Exercise instructions » Turn every line of the records below into a JSON list of strings, with one string for each line. Leave out the blank lines.

## BEGIN Records for this task

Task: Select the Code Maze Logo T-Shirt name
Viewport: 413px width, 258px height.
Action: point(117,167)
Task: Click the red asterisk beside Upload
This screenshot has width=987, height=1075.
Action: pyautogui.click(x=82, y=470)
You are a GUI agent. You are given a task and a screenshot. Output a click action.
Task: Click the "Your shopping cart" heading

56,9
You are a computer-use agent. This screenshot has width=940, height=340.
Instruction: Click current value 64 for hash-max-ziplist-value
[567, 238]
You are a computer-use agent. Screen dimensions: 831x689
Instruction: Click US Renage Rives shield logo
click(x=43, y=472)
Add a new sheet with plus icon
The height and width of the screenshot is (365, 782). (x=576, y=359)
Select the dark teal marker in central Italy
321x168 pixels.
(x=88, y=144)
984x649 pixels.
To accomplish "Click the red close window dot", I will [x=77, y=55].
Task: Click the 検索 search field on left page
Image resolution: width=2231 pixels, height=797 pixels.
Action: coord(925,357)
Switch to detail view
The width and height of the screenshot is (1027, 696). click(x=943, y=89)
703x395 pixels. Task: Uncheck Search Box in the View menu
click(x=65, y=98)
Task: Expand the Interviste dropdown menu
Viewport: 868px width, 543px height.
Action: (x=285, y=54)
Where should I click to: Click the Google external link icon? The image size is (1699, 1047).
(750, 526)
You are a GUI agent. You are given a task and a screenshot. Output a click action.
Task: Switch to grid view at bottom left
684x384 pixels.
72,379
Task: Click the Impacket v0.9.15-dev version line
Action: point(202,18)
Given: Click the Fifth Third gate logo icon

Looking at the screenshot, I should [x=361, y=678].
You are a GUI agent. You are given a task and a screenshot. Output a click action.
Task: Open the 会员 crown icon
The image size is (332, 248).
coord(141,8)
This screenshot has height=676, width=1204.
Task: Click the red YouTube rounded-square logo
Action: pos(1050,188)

## END Records for this task

Solution for this problem »
[
  "Task: Select the Code Maze Logo T-Shirt name",
  "Viewport: 413px width, 258px height.",
  "Action: point(117,167)",
  "Task: Click the red asterisk beside Upload",
  "This screenshot has width=987, height=1075.",
  "Action: pyautogui.click(x=82, y=470)",
  "You are a GUI agent. You are given a task and a screenshot. Output a click action.",
  "Task: Click the \"Your shopping cart\" heading",
  "56,9",
  "You are a computer-use agent. This screenshot has width=940, height=340.",
  "Instruction: Click current value 64 for hash-max-ziplist-value",
  "[567, 238]",
  "You are a computer-use agent. Screen dimensions: 831x689",
  "Instruction: Click US Renage Rives shield logo",
  "click(x=43, y=472)",
  "Add a new sheet with plus icon",
  "The height and width of the screenshot is (365, 782). (x=576, y=359)",
  "Select the dark teal marker in central Italy",
  "321x168 pixels.",
  "(x=88, y=144)",
  "984x649 pixels.",
  "To accomplish \"Click the red close window dot\", I will [x=77, y=55].",
  "Task: Click the 検索 search field on left page",
  "Image resolution: width=2231 pixels, height=797 pixels.",
  "Action: coord(925,357)",
  "Switch to detail view",
  "The width and height of the screenshot is (1027, 696). click(x=943, y=89)",
  "703x395 pixels. Task: Uncheck Search Box in the View menu",
  "click(x=65, y=98)",
  "Task: Expand the Interviste dropdown menu",
  "Viewport: 868px width, 543px height.",
  "Action: (x=285, y=54)",
  "Where should I click to: Click the Google external link icon? The image size is (1699, 1047).",
  "(750, 526)",
  "You are a GUI agent. You are given a task and a screenshot. Output a click action.",
  "Task: Switch to grid view at bottom left",
  "684x384 pixels.",
  "72,379",
  "Task: Click the Impacket v0.9.15-dev version line",
  "Action: point(202,18)",
  "Given: Click the Fifth Third gate logo icon",
  "Looking at the screenshot, I should [x=361, y=678].",
  "You are a GUI agent. You are given a task and a screenshot. Output a click action.",
  "Task: Open the 会员 crown icon",
  "The image size is (332, 248).",
  "coord(141,8)",
  "This screenshot has height=676, width=1204.",
  "Task: Click the red YouTube rounded-square logo",
  "Action: pos(1050,188)"
]